Seven (7) Types of People Who Won't Benefit from the Washington State Long Term Care Trust Act
Beginning January 1, 2022, Washington State will assess a mandatory employee-paid payroll tax on all W-2 compensation to fund a state-run long-term care (LTC) insurance program that could provide as much as $36,500 over the individual’s lifetime. The tax is $580 per year for every $100,000 in wages and applies to all income levels.
The following groups are likely to be displeased by the new act:
Pre-retirees (less than 10 years to go) will pay the tax without any prospect of getting a benefit because they will not have time to vest. In simple terms, vesting requires ten (10) years actively at work with no partial credit, meaning a person that pays for nine years gets nothing.
Employees that later move out of state will also get nothing because benefits are limited to in-state services, even if fully vested.

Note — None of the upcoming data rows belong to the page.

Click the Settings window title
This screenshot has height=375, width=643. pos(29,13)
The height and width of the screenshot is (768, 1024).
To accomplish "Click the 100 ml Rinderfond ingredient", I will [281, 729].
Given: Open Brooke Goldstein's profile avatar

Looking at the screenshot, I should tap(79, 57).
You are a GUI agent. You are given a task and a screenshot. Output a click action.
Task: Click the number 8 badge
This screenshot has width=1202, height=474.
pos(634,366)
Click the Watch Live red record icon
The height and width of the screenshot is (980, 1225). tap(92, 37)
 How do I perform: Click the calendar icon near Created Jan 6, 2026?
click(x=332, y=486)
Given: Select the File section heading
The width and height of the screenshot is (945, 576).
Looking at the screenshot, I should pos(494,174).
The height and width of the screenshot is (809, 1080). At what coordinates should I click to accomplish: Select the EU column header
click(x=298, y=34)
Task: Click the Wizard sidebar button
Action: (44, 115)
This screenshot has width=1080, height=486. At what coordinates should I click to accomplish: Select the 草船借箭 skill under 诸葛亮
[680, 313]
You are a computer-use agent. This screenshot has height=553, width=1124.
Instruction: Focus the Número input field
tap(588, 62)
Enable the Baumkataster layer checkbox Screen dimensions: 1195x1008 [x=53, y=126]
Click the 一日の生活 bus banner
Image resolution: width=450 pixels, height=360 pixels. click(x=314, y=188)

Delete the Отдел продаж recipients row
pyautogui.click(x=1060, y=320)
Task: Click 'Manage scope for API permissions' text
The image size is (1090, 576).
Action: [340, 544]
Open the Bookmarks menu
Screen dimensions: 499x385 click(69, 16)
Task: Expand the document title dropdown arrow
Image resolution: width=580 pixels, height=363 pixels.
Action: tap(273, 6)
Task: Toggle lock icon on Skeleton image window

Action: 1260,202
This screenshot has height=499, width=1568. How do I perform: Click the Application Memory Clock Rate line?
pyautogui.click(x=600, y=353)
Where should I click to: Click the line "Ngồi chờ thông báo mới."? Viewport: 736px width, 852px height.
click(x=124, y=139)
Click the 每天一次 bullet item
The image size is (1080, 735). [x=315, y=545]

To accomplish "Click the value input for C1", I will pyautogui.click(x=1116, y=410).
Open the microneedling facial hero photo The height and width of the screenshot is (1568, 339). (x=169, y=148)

Employees that don’t value long term care insurance may resent the hit to take-home pay.
Highly compensated employees will carry a disproportionately high burden of the cost for no greater benefit.
Younger workers may resent the open-ended duration for which the payroll tax is levied, which will continue as long as they remain employed.
Labor groups may point out that the economic calculus will shift in favor of out-of-state labor and independent contractors, a trend that is already hard enough to slow down as it is.
Future beneficiaries of the program will not bother to take individual responsibility (by planning ahead financially) because they will want to believe the government has their back. They will eventually learn how far $100 really goes, but by then it will be too late to do anything about it.